Task item: Only lines, not pictures: please repeat exactly the lines from the one with "Image resolution: width=738" through the end of the listing.
◆ ◆ ◆ ◆
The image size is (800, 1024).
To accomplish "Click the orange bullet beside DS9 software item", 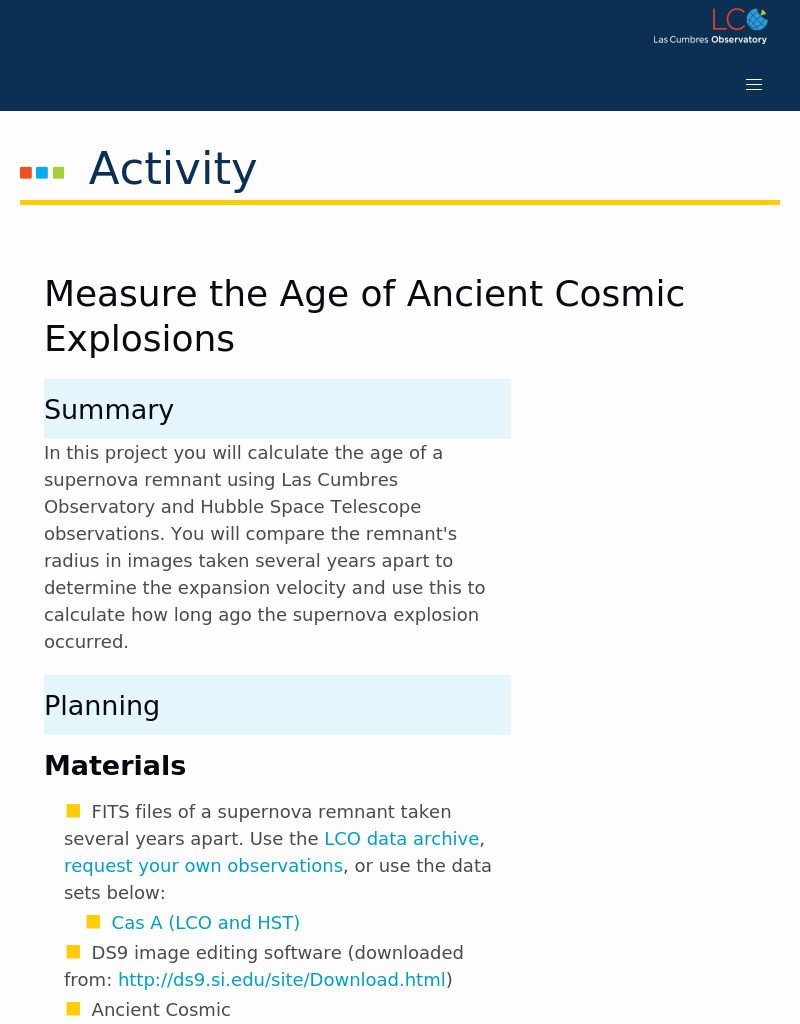I will [73, 951].
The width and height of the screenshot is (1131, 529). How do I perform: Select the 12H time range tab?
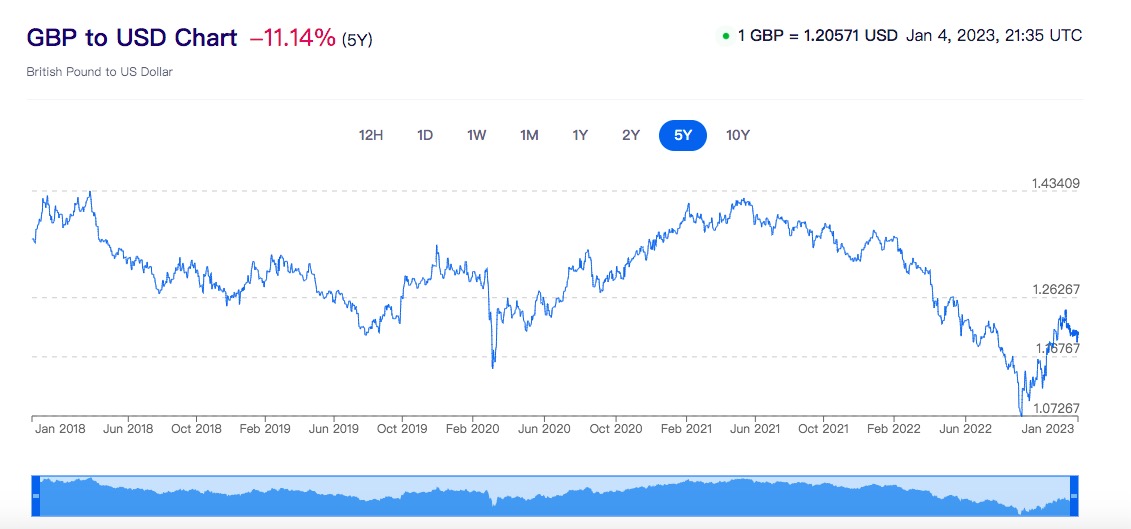pyautogui.click(x=371, y=135)
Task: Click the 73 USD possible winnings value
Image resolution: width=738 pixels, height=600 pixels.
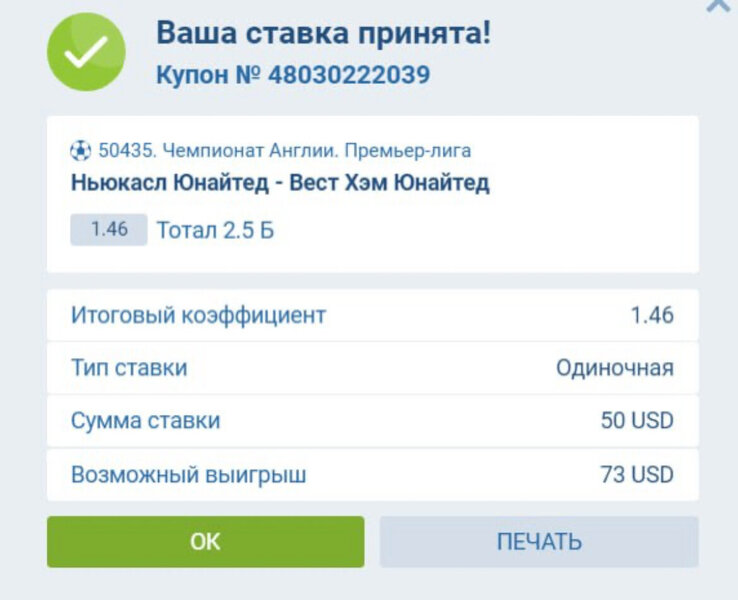Action: [x=637, y=474]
◆ ◆ ◆ ◆
Answer space:
Image resolution: width=738 pixels, height=600 pixels.
Action: [x=637, y=474]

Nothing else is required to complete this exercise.